Since then, Damron has fought back, and her case finally found its way into the 4th District Court of Judge Claudia Laycock, who, after a daylong evidentiary hearing, returned a blistering rebuke of Stoney last week. In her ruling, Laycock wrote that Stoney "failed to afford Ms. Damron the due process required. … Judge Stoney's error was egregious and its consequences were severe." She also wrote that Stoney's testimony in her courtroom "lacked credibility," which is a polite way of saying he lied to cover his backside.
Laycock concluded "that Ms. Damron should not have been held in contempt, should not have been sentenced to jail for 24 hours, and should not have forfeited her cellphone." That's game, set and match for the 41-year-old hairdresser from Saratoga Springs.
"All I wanted was vindication so Utah could see what a tyrant (Stoney) is," says Damron. "He's an awful person to destroy people's lives the way he does and then to lie about it. He was the biggest, fattest liar in court. He contradicted everyone else's testimony, and Claudia Laycock saw right through it."
More than a year ago Damron testified for the Utah Legislature, which was exploring the pitfalls of justice courts, which are laws unto themselves with little oversight, often serving as local cash cows.
"The mayor (Mia Love) and the city let Stoney … do what he does because he's a cash cow," Damron says.
There have been public protests on the streets against Stoney's abuses and websites devoted to his ouster. At least five cases have been filed against Stoney with the Judicial Conduct Commission.
The Provo Daily Herald published an editorial last week that demanded Stoney be suspended immediately, pending the outcome of an investigation by Utah's JCC into "egregious" violations of a woman's rights. "Unfortunately," the editorial continued, "the arcane wheels of judicial discipline move slowly, and he will remain on the bench, continuing to judge cases even though his competence and ethics are in question. This presents a danger to the public."

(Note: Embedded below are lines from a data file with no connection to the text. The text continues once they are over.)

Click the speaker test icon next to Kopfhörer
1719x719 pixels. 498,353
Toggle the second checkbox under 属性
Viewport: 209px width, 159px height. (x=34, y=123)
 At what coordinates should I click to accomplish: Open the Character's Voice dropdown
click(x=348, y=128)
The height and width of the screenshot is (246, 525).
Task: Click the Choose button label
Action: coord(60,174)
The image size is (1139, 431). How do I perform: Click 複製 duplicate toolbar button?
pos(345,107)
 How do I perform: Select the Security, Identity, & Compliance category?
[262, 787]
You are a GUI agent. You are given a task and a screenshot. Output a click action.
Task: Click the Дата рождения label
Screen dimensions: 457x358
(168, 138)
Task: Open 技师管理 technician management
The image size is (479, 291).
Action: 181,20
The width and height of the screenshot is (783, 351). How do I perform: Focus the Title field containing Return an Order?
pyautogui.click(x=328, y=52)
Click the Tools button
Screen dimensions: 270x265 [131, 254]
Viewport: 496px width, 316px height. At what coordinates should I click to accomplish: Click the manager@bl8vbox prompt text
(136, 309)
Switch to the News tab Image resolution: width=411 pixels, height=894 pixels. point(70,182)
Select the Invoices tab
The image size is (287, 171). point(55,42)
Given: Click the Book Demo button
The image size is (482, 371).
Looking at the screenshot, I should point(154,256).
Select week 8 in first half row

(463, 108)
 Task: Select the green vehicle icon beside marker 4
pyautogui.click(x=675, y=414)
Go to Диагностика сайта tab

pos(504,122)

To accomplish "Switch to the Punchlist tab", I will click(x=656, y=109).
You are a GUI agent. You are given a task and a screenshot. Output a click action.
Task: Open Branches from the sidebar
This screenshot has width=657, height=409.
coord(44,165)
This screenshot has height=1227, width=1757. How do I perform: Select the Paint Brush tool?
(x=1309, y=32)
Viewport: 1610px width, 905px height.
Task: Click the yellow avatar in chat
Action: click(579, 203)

The Deseret News has obtained a couple of letters, stamped "confidential," from Collin Winchester, executive director of the JCC, to Stoney. The first letter, dated Nov. 19, 2007, admonishes the judge "to carefully follow the applicable statutes and case law regarding contempt procedures. This advice is now provided for the second time, the first being by letter dated Feb. 12, 2004."11 comments on this story
The second letter, dated June 27, 2011, addresses separate contempt cases against Zachary Ellis and Barbara Acord. Ellis, according to one attorney, was sent to jail for 30 days on contempt charges that were never explained — "The attorneys couldn't even figure out why he was there," says one of them. As a result of his jail sentence, his attorneys allege he lost his business.
The letter states, "In the Ellis matter it is alleged that you ordered that Mr. Ellis to be held without bail because of his behavior in court. … It is alleged that you failed to apply the law and maintain professional competence. It is also alleged that you failed to be patient, dignified and courteous to Mr. Ellis.
"In the Acord matter, it is alleged that you directed a clerk to prepare and issue a $10,000 cash-only arrest warrant for Ms. Acord in response to Ms. Acord's treatment of court clerks via telephone earlier that day. It is alleged that the amount and cash-only nature of the bail was excessive in light of the pending charge and that … your actions undermined public confidence in the integrity and impartiality of the judiciary and constituted the appearance of impropriety if not actual impropriety. It is also alleged that you failed to be patient, dignified and courteous to Ms. Acord when she appeared in your court."
The JCC decided to publicly reprimand the judge in the Acord case, but Stoney appealed and the matter is pending a ruling by the state Supreme Court. Meanwhile, Stoney sits on the bench and it's business as usual.